The LimitWarnerProcessor is a standalone history processor that injects warning instructions into the next model request as configured limits approach.

It is useful when you want the agent to finish efficiently before:

  • request count reaches its maximum
  • current message history gets too close to the context window
  • cumulative run token usage reaches a budget cap

Basic Usage

Python
from pydantic_ai import Agent
from pydantic_ai_summarization import create_limit_warner_processor

processor = create_limit_warner_processor(
    max_iterations=40,
    max_context_tokens=100000,
    max_total_tokens=200000,
)

agent = Agent(
    "openai:gpt-4.1",
    history_processors=[processor],
)

How It Works

  1. Removes any warning parts it generated on earlier turns
  2. Checks configured limits against the current RunContext
  3. Measures current context size from the cleaned message history
  4. Appends a new trailing ModelRequest whose UserPromptPart carries the warning text (a separate user turn, not extra system text on the last message)

The warning is ephemeral for context-window pressure: once compaction reduces the history size, the old context warning is removed and not re-injected.

Iteration and total-token warnings are monotonic: if those metrics are still above threshold, the processor injects an updated warning again on the next turn.

Configuration

Python
from pydantic_ai_summarization import LimitWarnerProcessor

processor = LimitWarnerProcessor(
    max_iterations=30,
    max_context_tokens=90000,
    max_total_tokens=180000,
    warn_on=["iterations", "context_window", "total_tokens"],
    warning_threshold=0.75,
    critical_remaining_iterations=2,
)

warning_threshold

Default 0.7. The fraction of a configured limit at which warnings begin. For each enabled metric the processor computes usage = current / limit; no warning is emitted until usage >= warning_threshold.

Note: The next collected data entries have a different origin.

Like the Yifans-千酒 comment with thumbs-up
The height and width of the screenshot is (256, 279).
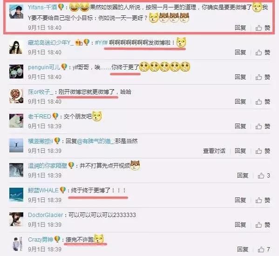259,28
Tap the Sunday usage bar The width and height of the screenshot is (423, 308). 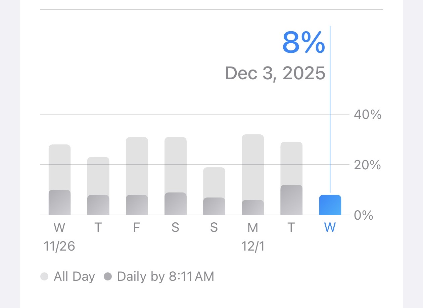click(x=214, y=191)
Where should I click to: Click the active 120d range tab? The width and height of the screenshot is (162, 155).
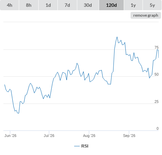[x=111, y=5]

For example, with max_iterations=40 and the default 0.7, warnings start once 28 of 40 requests have been used. Must satisfy 0 < x <= 1.

critical_remaining_iterations

Default 3. Warnings carry one of two severities, URGENT or CRITICAL. A warning starts as URGENT and escalates to CRITICAL when the situation is dire:

  • Iterations — escalates to CRITICAL once the remaining request count (max_iterations - requests_used) is <= critical_remaining_iterations.
  • Context window and total tokens — escalate to CRITICAL only once usage reaches or exceeds the limit (usage >= 1).

When multiple warnings are active, the combined message is URGENT only if every active warning is URGENT; otherwise it is CRITICAL. The severity also changes the guidance text: URGENT asks the agent to "complete the current task efficiently", while CRITICAL asks it to "complete the current task immediately". critical_remaining_iterations must be non-negative.

Ordering with Other Processors

Processor order matters:

  • Put LimitWarnerProcessor after trimming or summarization processors if you want warnings to reflect the post-compaction history.
  • Put it before them only if you explicitly want a pre-compaction warning pass.